BDR is much harder through the steepness and has at least twice as many powerful moves where you need to search for hooks and gear on steeper terrain than Anubis. Then above, even though the angle eases off, the lack of feet really minimises the recovery you can milk out of the moves. But remember it’s only a tech grade harder, so they’re all going to be fairly comparable in overall difficulty, just a harder crux on BDR.
You do a lot of indoor training. That clearly helps massively with fitness but also with the opportunity to try crazy moves in safely. Having done them indoors, taking them outside must be very satisfying. Was that the case with Bring da Ruckus?
It definitely recruits your body to know what you are capable of. However, it’s very different doing a huge move on the training wall where you cut loose and if it feels too hard you just step off onto the mountain of mattresses rather than doing it to an unknown hold through a 2.5m roof with the view of Coire Lochan 300m below your feet when you look down and your gear is wedged into a crack that you’re sceptical won’t just rip a massive flake off and kill your belayer. Yes, this sounds like I’m being massively over dramatic, which I am, to prove a point. But I’m trying to reiterate that it’s not all just about busting big moves and being able to swing off one axe when you’re trying these routes ground up. It’s the mental battle of knowing you can do the moves, but should you be doing them if you want to keep safe, if you do commit, you have to be very sure you can handle whatever the route throws at you to keep everyone’s safety a priority! That’s the main reason I train so hard for the adventurous style of climbing I like to do!
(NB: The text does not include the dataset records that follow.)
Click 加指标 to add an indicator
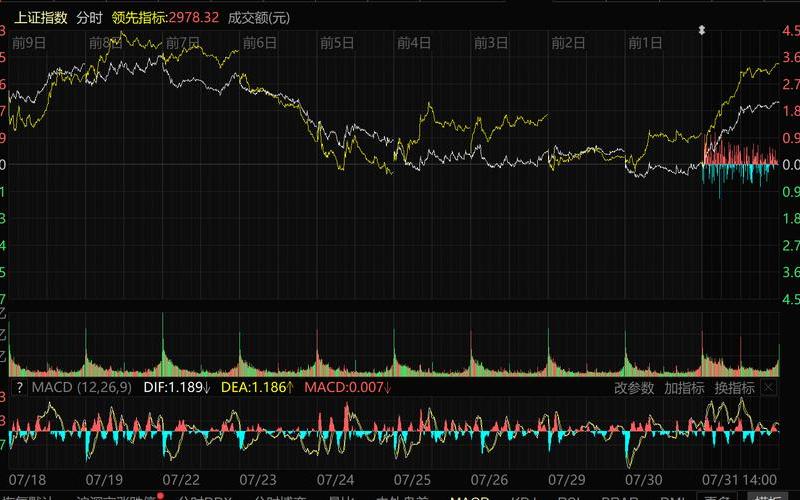Screen dimensions: 800x500 [684, 387]
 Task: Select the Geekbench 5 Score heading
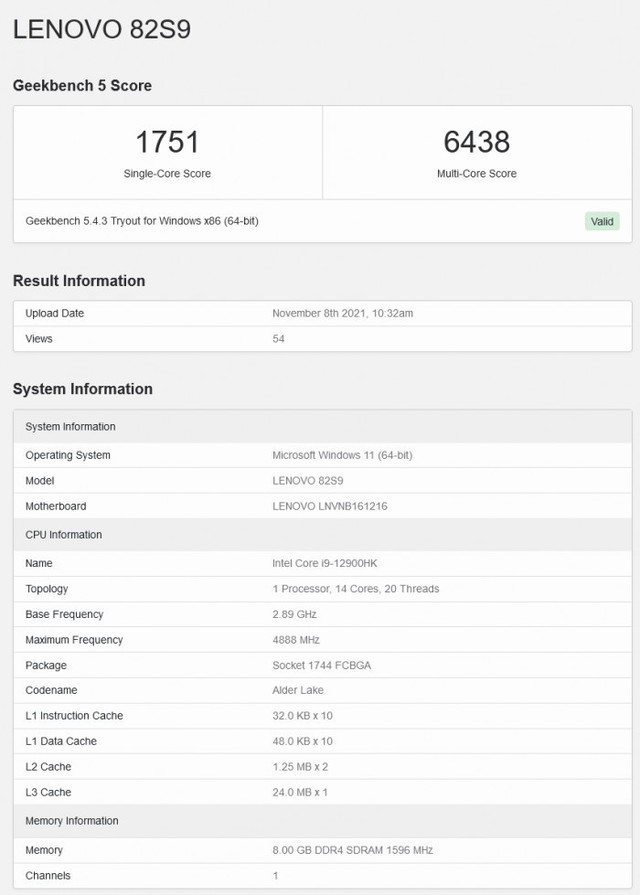coord(82,86)
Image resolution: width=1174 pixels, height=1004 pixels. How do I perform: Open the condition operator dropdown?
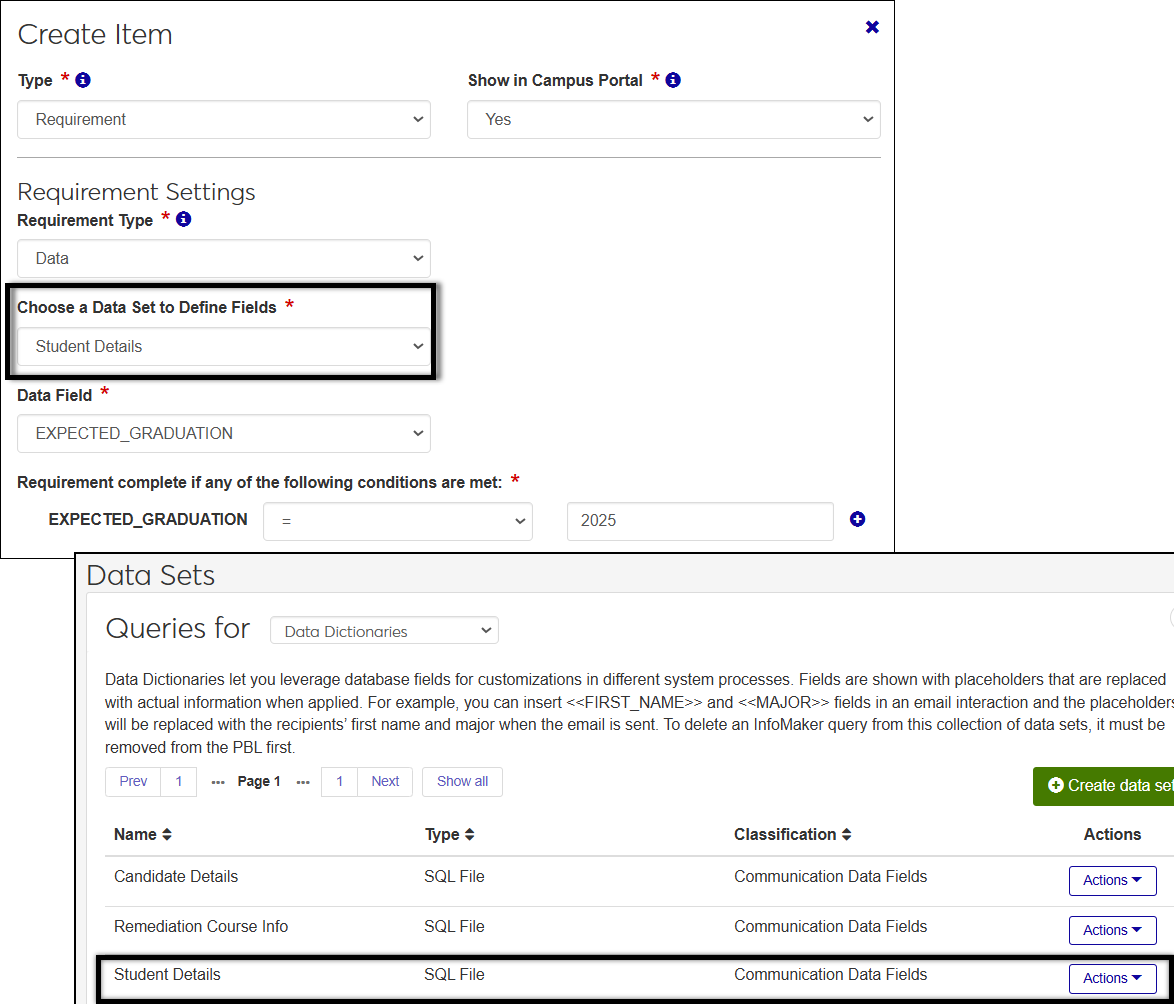coord(397,521)
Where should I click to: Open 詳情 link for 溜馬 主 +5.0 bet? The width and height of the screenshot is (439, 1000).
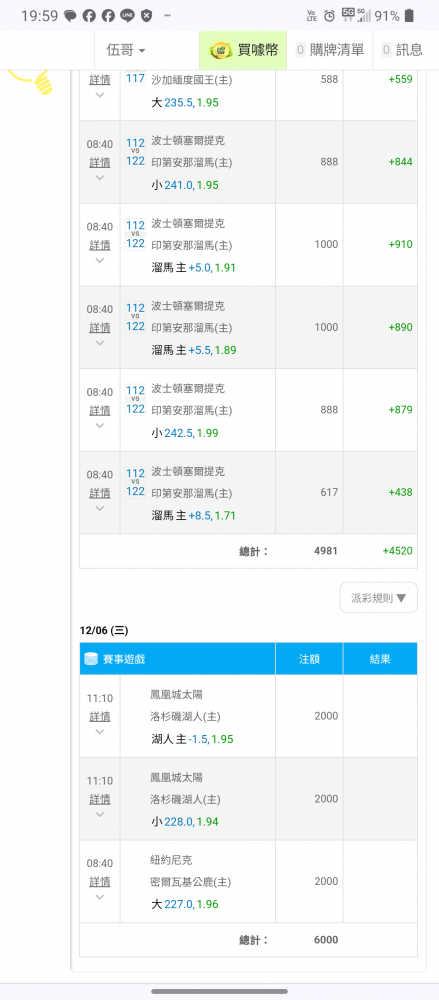coord(100,245)
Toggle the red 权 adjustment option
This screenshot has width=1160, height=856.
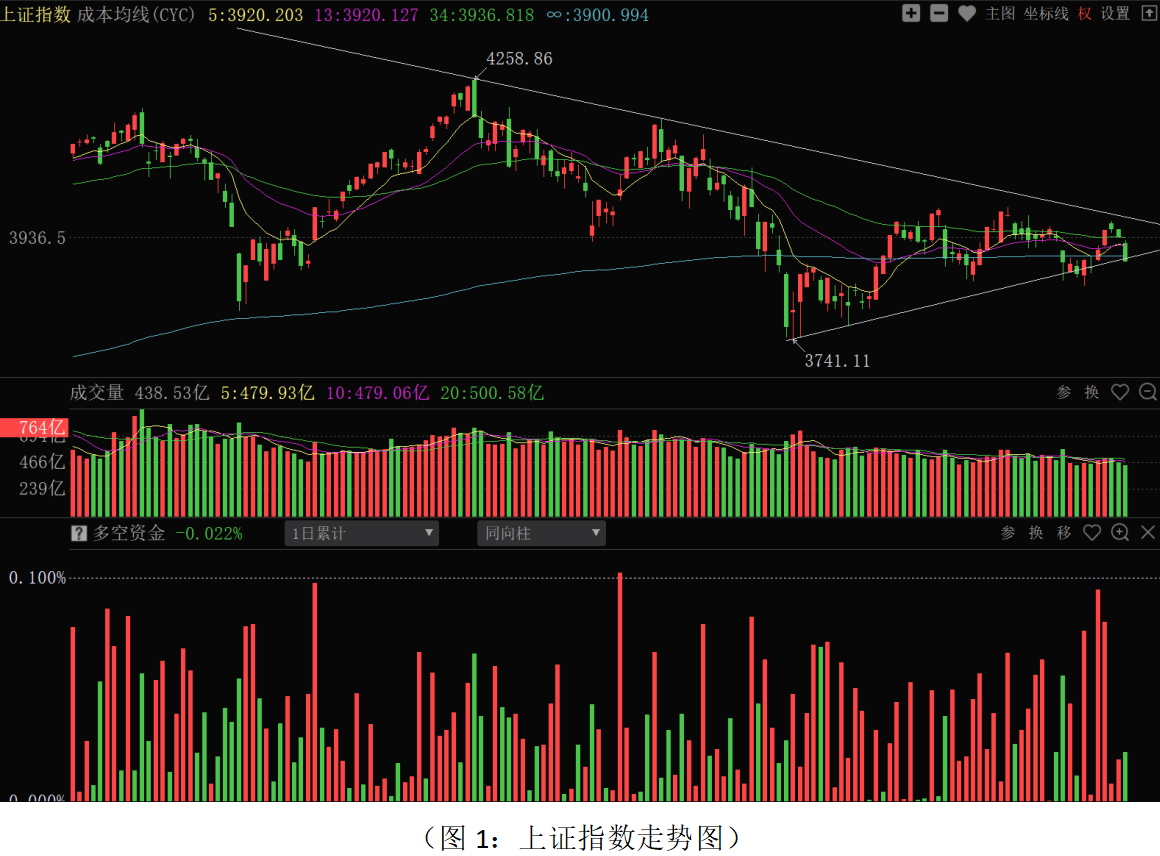[x=1085, y=13]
The name appears to reflect – in part at least – the weather conditions on that day which were clearly quite challenging with the recent/heavy snow causing avalanches in the gullies; as ever, flexibility with route selection is key for safety. This line must have been perfect for the conditions and that must have been in your thoughts as you were walking in?
Yeah, it turned into a bit of an avalanche party around us as the light faded, which is no laughing matter! We didn’t remotely have this route in mind as we walked in but this area of the mountain was on our radar for the fact it is guarded from above by a ridgeline. So the snow could not collect above our location and definitely would be deflected if nearby slopes/cornices released. There were some absolute monster slides releasing way off on the other side of the Coire that Jamie and I were watching as Hamish seconded the crux pitch. There’s something almost satisfying about being in that terrain, watching all that go on around you, but feel 100% safe where you are. It’s a bit surreal!
How do you think the conditions are shaping for the rest of the winter and your list of potential projects?
Conditions seem to be great this season. Hopefully, they continue and we get to get on some long ephemeral-style harder routes up in the NW. But yeah I always have projects in mind, they just usually get put aside for spur of the moment amazing looking conditions elsewhere. But there’s loads of the season left, so we’ll see what happens.